You would think the game devs would put multi gpu support in just so they can get the free press from the review sites that publish SLI/Crossfire reviews, that is a lot of free advertisement even if it's only for 1% of customers, the game gets massive exposure in the enthusiast community. Really worth doing for AAA titles. Look at all the press DX12 games are getting, seems worth the development cost.

Yet it hasn't been done, what does that tell you?
 
Summary Tony?

Talking about how the new duo card is targeted at developers and how they are trying to get it along with cryengine based stuff into universities, etc. so that developers will be used to building products that are utilising multi GPU capabilities from grass root level up - rather than just dumping the game through generic AFR/SFR.
 
From a cursory glance, though I lack a lot of experience with either, looked like Vulkan was the better of both worlds - looks like with DX12 you have to deal with some really nasty memory management with little option - infact the more I look at it the more I wonder if its not a massive misstep and unless you are a John Carmack or Tim Sweeney more of a barrier than an enabler.

Its my opinion DX12 is largely a step backwards for most developers except for the Carmack's of the world. I'm more of a OpenGL developer and I know the community there is hesitant enough about Vulkan and are talking about Vulkan to OpenGL wrappers or new higher API wrappers. I can imagine something similar happens with DX12, a mid-level API wrapper appears so developers can forget the excruciating memory management but make use of some of the nicer things like properly multi-threaded command processors.


At the end of the day you can have the complexity in the DX API and driver stack, or add that complexity to the game engine giving the developer full control but more responsibility. The latter sounds nice but developers really don't want to worry to much about differences between GCN 1.1 and 1.2 or or how this particular fragment shader works on Maxwell vs Kepler. Letting the IHV's worry about architecture specific optimization is more intuitive.




As I said before, when Gears of war worked really well on some GCN architectures and terribly on others, that is just a classic case of developers not optimization and bug fixing for, different architectures. This wasn't some Nvidia over tessellating bribing developers conspiracy, just a black and white case of something that clearly didn't work well on GCN 1.3 which let the 390X beat the FuryX. Under DX11 that is far less liekly to happen because the driver and API stack together would largely remove the developer's need to optimize for different architectures.
 
Summary Tony?

I think you can easily read between lines that AMD is planning to release multiple multigpu systems, even from smaller dies. In order to get multigpu really adopted by developers, is to make it mainstream.

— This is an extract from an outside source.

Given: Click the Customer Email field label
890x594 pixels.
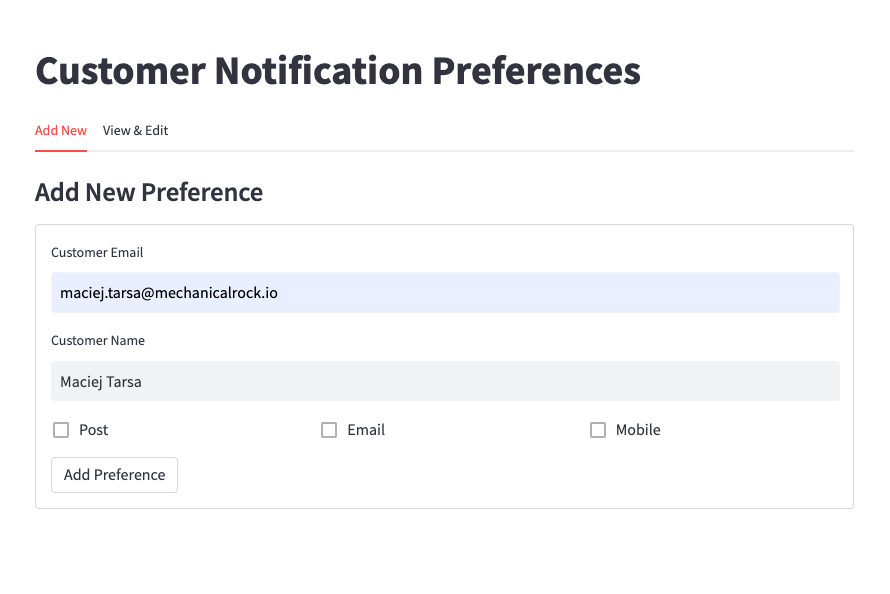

Let's be realistic, if this new process tech gives us 2.5x performance on biggest dies. How far is it gonna carry us. 60 fps 4k; 5k? Yeah sure for current genre of games, but future games will have even more demanding graphics. So I think aiming for multigpu mainstreaming is a nice goal, and just like it happened on cpu's, we need it happening on gpu's aswell. Performance requirements are raising so fast compared how "slowly" new process nodes evolve.
 
Let's face it, I've been gaming for about 15 years now and Up to this date there has never been ONE card that can push the latest plushest game at the best resolutions, at the best settings. Ever. With the underwhelming reveals that are coming out re Polaris and pascal, I don't think that's going to change any time soon.

Ergo, multi GPU is here to stay, it just needs to be done better. Come on geeks and boffins, sort it the **** out.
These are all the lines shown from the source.